• _Your objective_
Gather each line of the material below that contains the word "screenshot" and copy those lines in full.

• _Excerpted data_
# # # #

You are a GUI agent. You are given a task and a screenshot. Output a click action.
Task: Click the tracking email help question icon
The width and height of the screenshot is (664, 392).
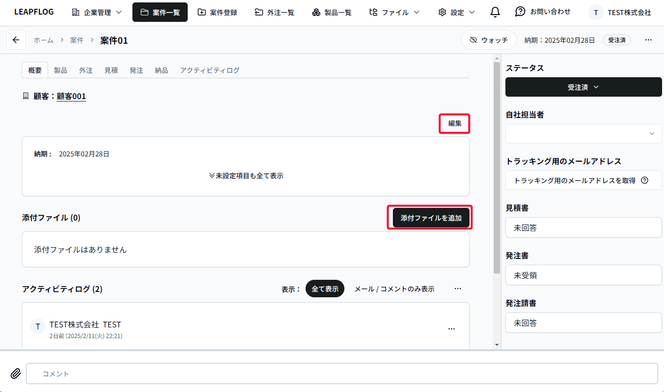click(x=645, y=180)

# # # #

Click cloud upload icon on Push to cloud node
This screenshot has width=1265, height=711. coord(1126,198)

# # # #

• _Finished task_
You are a GUI agent. You are given a task and a screenshot. Output a click action.
The width and height of the screenshot is (664, 392).
This screenshot has width=1265, height=711. coord(1126,198)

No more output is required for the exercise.